Avant le “plan Tajani” , Etienne Davignon avait lui aussi mis en œuvre un plan pour redynamiser l’industrie sidérurgique. En 1977, l’ancien commissaire européen chargé du marché intérieur et des affaires industrielles proposait un contingentement des livraisons d’acier, une fixation de prix minima et l’instauration d’un système de licences d’importation afin de lutter contre la surproduction d’acier dans l’UE et la baisse des prix sur le marché.

En outre, la Commission cherche aussi à rassurer les ouvriers du secteur, par une série de mesures qui restent encore à définir avec précision. Parmi elles, l’exécutif européen demande aux Etats membres de renforcer les programmes d’apprentissage et de formation continue, ainsi que de conclure des alliances interétatiques dans le cadre du programme “Erasmus pour tous” . La création d’un “conseil européen des compétences pour l’industrie sidérurgique” est également dans les cartons. Enfin, la Commission s’engage à intervenir personnellement dans les cas de fermeture et de restructuration d’usines, par la création d’une “taskforce interservices” .

L’UE s’engage contre le protectionnisme

Le vice-président de la Commission avait beau se défendre de toute dérive protectionniste, les mesures présentées dans le plan d’action pour la sidérurgie s’en rapprochent parfois. “L’industrie sidérurgique a un avenir prometteur […], elle constitue un secteur stratégique important pour l’Europe et un moteur de croissance” , a déclaré Antonio Tajani. Mais cet avenir doit bel et bien être garanti par un contrôle du respect des règles par l’ensemble des acteurs du marché. Car l’UE cohabite avec des Etats moins scrupuleux du respect des principes édictés par l’OMC et les autorités de régulation de la concurrence. L’Inde, la Chine ou encore la Russie observent des restrictions à l’exportation, tandis que les Américains et à nouveau les Chinois appliquent des politiques de préférence nationale dans l’octroi des marchés publics.

20%. D’ici à 2020, la part du secteur industriel dans le PIB de l’Union devrait avoir atteint voire dépassé les 20%. Actuellement, l’UE est le deuxième plus grand producteur d’acier au monde, avec une production avoisinant 177 millions de tonnes d’acier annuel. 11% de l’acier mondial est produit sur le Vieux continent.

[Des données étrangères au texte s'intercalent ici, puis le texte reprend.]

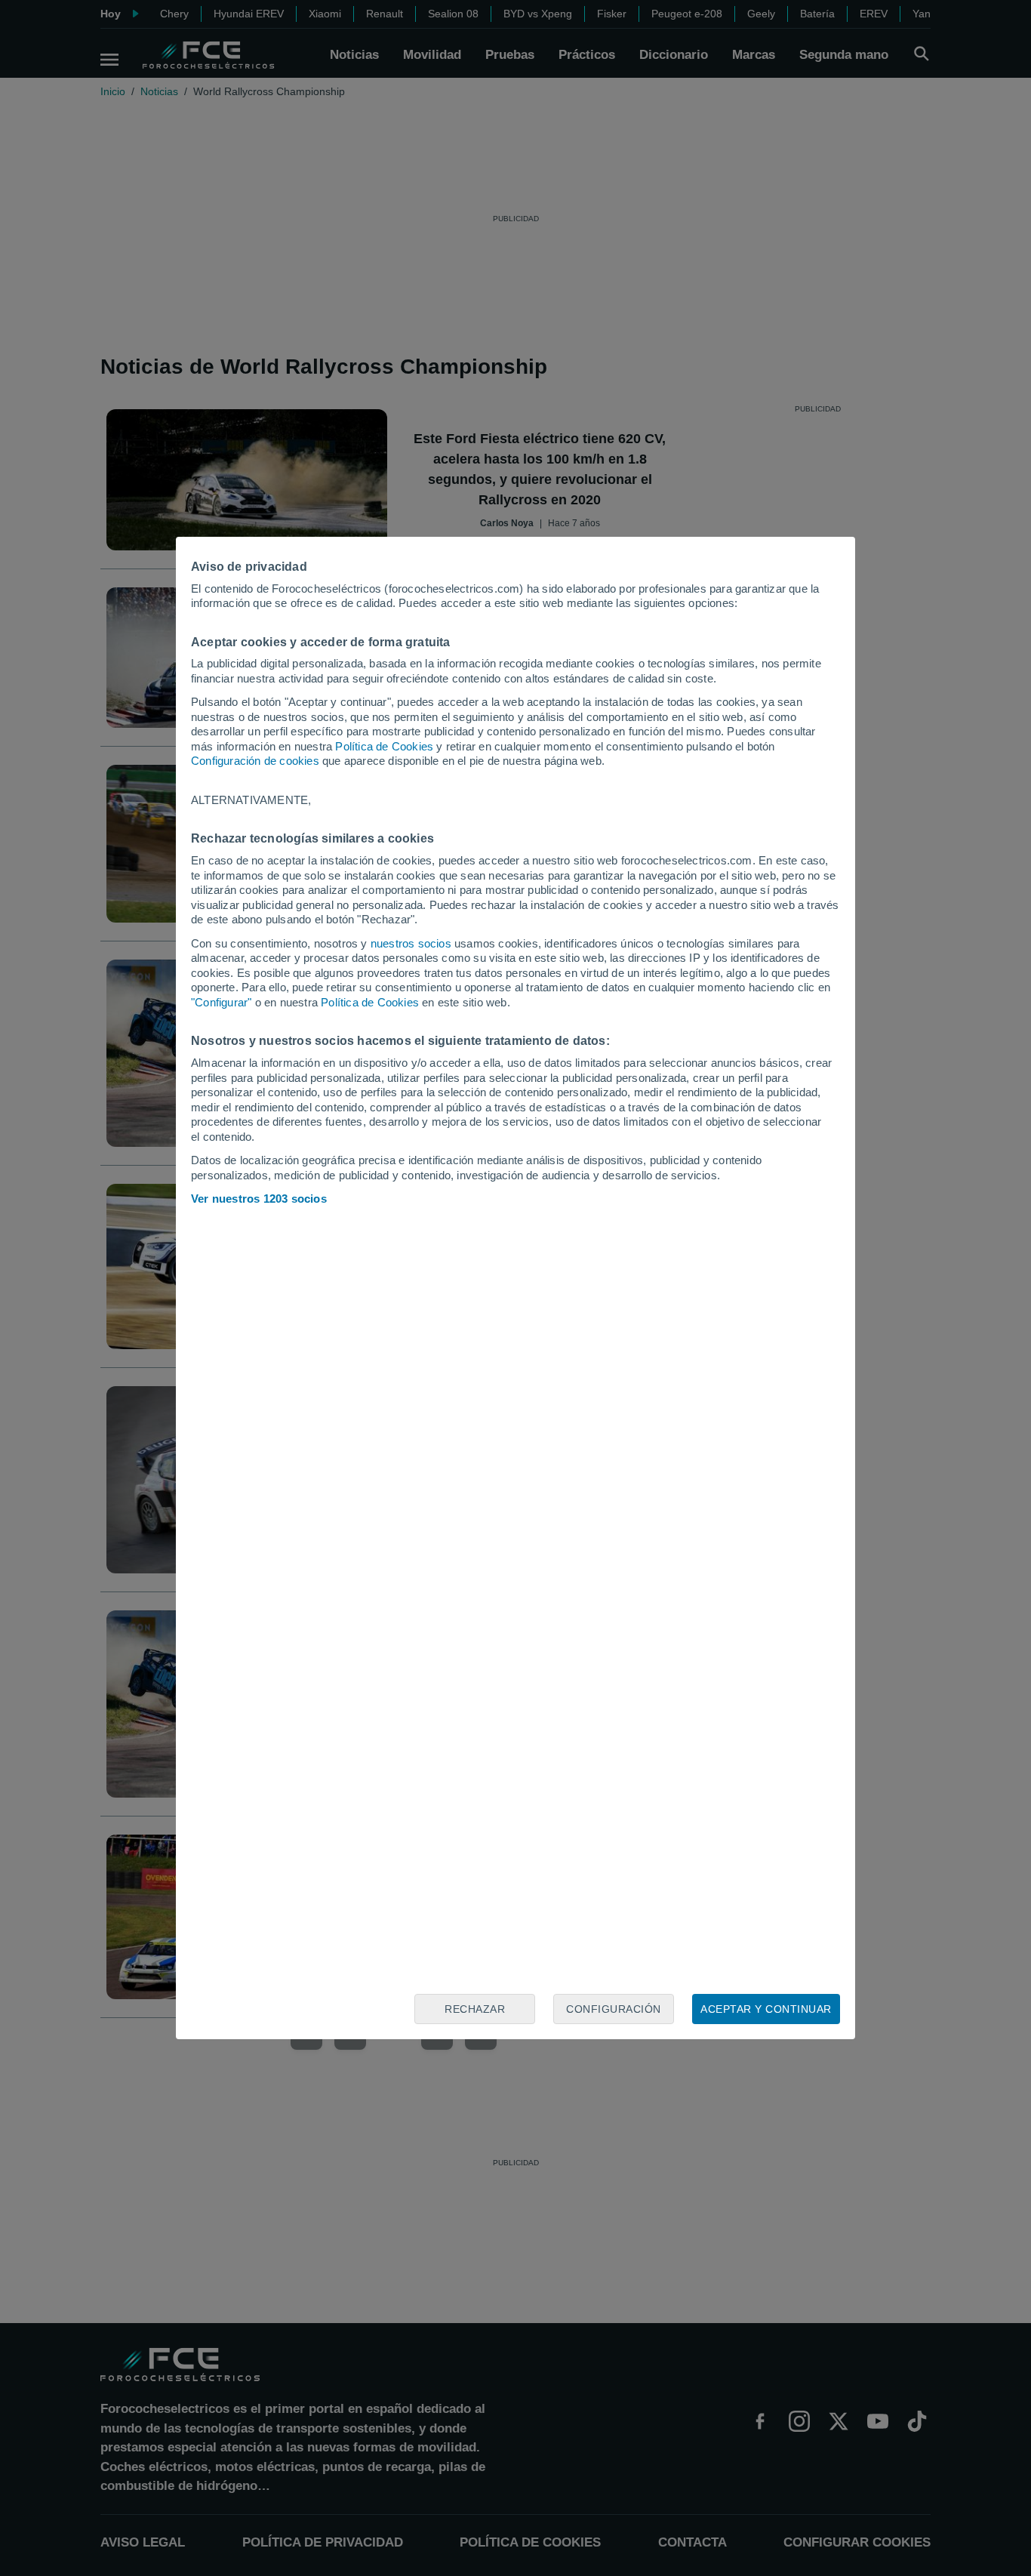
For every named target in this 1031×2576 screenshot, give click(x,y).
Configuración (613, 2009)
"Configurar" (221, 1002)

Ces restrictions des échanges fragilisent l’industrie européenne et assurent des avantages déloyaux aux secteurs sidérurgiques des pays tiers. Pour lutter contre celles-ci, la Commission européenne brandit la menace des instruments de défense commerciale, qui passe notamment par l’ouverture d’enquêtes et la possibilité de sanctions vis-à-vis des pays qui enfreignent les règles. C’est le cas en ce moment avec les tubes en acier chinois.

Présent lors de cette conférence de presse, le ministre français du redressement productif Arnaud Montebourg a réaffirmé son soutien envers les actions de la Commission qui cherchent à lutter contre les politiques de concurrence déloyale. Il a cependant taclé l’exécutif européen, estimant que celui-ci ne devait pas “discuter puis sanctionner” les Etats tiers mais au contraire “sanctionner puis discuter” avec ces derniers. “La Commission arrive comme la cavalerie américaine, c’est-à-dire trop tard” , a-t-il ainsi asséné.

Le ministre s’est aussi exprimé sur la question des coûts de l’énergie pour l’industrie sidérurgique, à propos desquels il considère qu’un effort en matière d’efficacité énergétique et la diversification de l’approvisionnement (avec en trame de fond l’exploitation du gaz de schiste) sont indispensables à la bonne santé du secteur. Eprouvant une vive mésentente avec les Etats membres qui souhaitent voir assouplies les règles environnementales appliquée aux industries, M. Montebourg a plaidé pour un recentrage du débat autour de la question d’une taxe carbone aux frontières de l’UE. Pas sûr que ce dispositif plaise à l’OMC, qui doit surveiller avec attention les dernières évolutions du différend UE-Chine et le lancement de ce plan pour la sidérurgie européenne, dont les tendances protectionnistes inquiètent déjà les partenaires commerciaux de l’Union.